Da Berlino a Berlino, un anno vissuto pericolosamente: è solo ieri, ma sembra un’eternità

Un anno fa eravamo appena arrivati a Berlino, per il festival. Ricordo che ancora prima di partire c’era un po’ di allarme, un’incertezza strana che aveva portato qualcuno anche a pensare di annullare la presenza. La situazione comunque sembrava apparentemente sotto controllo. E invece appena arrivati lassù, sembrò tutto precipitare. Ricordo che la prima sera, di solito spesa tra un film e l’altro (quello pomeridiano e l’anticipata del giorno dopo alle 21.30), come spesso accade ai tavoli del Maredo, un ristorante che forse eviteremmo in tempi non festivalieri, si cominciava a discutere: preoccupazioni, timori.
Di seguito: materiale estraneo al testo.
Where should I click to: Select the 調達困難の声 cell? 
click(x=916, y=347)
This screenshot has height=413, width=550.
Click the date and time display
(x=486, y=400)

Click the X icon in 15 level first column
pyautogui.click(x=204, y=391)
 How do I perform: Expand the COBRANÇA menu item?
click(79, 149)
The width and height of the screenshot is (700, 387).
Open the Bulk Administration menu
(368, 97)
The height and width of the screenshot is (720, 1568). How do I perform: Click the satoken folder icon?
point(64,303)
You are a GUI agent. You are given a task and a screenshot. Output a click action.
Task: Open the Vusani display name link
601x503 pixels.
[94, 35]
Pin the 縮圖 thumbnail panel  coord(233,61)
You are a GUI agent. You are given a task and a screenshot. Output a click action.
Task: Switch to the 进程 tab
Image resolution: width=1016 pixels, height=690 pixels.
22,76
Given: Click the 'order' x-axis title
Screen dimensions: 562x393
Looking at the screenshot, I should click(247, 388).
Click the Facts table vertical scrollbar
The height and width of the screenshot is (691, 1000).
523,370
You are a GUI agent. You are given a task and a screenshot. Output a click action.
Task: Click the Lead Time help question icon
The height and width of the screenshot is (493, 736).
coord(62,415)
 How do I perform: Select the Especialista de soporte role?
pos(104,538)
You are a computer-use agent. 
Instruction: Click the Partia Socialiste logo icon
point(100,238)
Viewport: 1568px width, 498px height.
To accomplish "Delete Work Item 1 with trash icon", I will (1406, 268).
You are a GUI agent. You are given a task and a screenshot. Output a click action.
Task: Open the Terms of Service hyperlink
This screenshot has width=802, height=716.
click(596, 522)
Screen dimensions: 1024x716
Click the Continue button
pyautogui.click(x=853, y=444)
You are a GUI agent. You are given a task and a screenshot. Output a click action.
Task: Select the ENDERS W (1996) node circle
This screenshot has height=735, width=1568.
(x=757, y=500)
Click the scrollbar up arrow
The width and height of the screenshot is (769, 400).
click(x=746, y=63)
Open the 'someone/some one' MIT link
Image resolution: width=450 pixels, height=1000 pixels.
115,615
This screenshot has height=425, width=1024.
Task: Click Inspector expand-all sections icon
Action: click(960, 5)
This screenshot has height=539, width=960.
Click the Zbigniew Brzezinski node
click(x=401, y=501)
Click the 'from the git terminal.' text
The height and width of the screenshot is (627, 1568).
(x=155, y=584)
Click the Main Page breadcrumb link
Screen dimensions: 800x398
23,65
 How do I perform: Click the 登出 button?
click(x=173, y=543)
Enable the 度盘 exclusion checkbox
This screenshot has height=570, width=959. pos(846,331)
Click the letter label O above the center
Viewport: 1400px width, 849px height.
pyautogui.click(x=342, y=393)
Più che altro sulla sorte dei festival futuri: ma si farà Cannes?, già si domandava, in verità abbastanza convinti che la domanda fosse esagerata. Semmai, il giorno dopo, fu la notizia del primo morto in Italia e dell’assalto ai supermercati, devastati e svuotati da una folla in preda al panico, che alzò il livello dell’ansia. Rientrare subito o aspettare?: la domanda era già un’altra.

Dall’Italia arrivavano richieste, dai nostri compagni/e, di ritornare a casa, perché la situazione sembrava precipitare e il rischio era di restare bloccati, per la chiusura delle frontiere. Covid era una parola ancora sconosciuta. Dentro il festival il clima era ancora respirabile, ma già fuori, nei bar, nei ristoranti, nei mezzi pubblici, ci si accorgeva di una situazione sempre più tesa. Il fatto di venire dall’Italia, il Paese imprevedibilmente più colpito di altri, ci esponeva a sguardi preoccupati. In metro e negli autobus qualcuno si allontanava, se capiva che eravamo italiani. Appestati. Come poi tutti i popoli sono invece diventati.

A metà festival, non si vedeva l’ora che finisse, anche se la percezione del rischio che si correva era ancora labile. In realtà, immersi nella folla del festival, a distanziamento zero, senza mascherina, disponibili a dialogare con colleghi e amici a tutta voce sui film, abbiamo tutti corso un pericolo enorme. Ma nessuno in quel momento se ne rendeva conto, nessuno avrebbe mai pensato a quale anno saremmo andati incontro. Si azzardava qualche mese, poi Cannes ci avrebbe accolto con il suo consueto frastuono, disturbo, casino, entusiasmo. Niente di tutto questo. A un anno di distanza, escluso Venezia che gode di una location ampia come nessuno, che ha trasformato la sua “solitudine” in un insperato bonus, che si avvantaggia di un calendario fortunatissimo (la fine dell’estate, quando i contagi sono molto bassi) e la cui Mostra ha funzionato comunque grazie alla bravura e al comportamento di tutti, a un anno di distanza dicevo abbiamo perso moltissimo, vite umane in numero insostenibile soprattutto. E in più: gli altri festival (Berlino ora online, Cannes ancora chissà: luglio, ottobre, un altro forfeit?), il cinema inteso come sala (inesorabilmente chiuse), perfino per l’egocentrismo di qualcuno un Governo che, con tutti i suoi limiti, in qualche modo aveva retto l’urto, anche meglio di altri Paesi; e ancora: incontrarsi con gli amici, andare a mangiare fuori, prendere un aereo, un treno, fare delle vacanze rilassanti, viaggiare, affrontare i negazionisti.

Seduti quella sera al Maredo, una delle tappe obbligatorie nei dintorni del Palast per rifocillarsi in fretta (e malino, come tutti i posti turistici), non sapevamo che le nostre vite sarebbero state travolte. Un anno fa. Sembra un’eternità.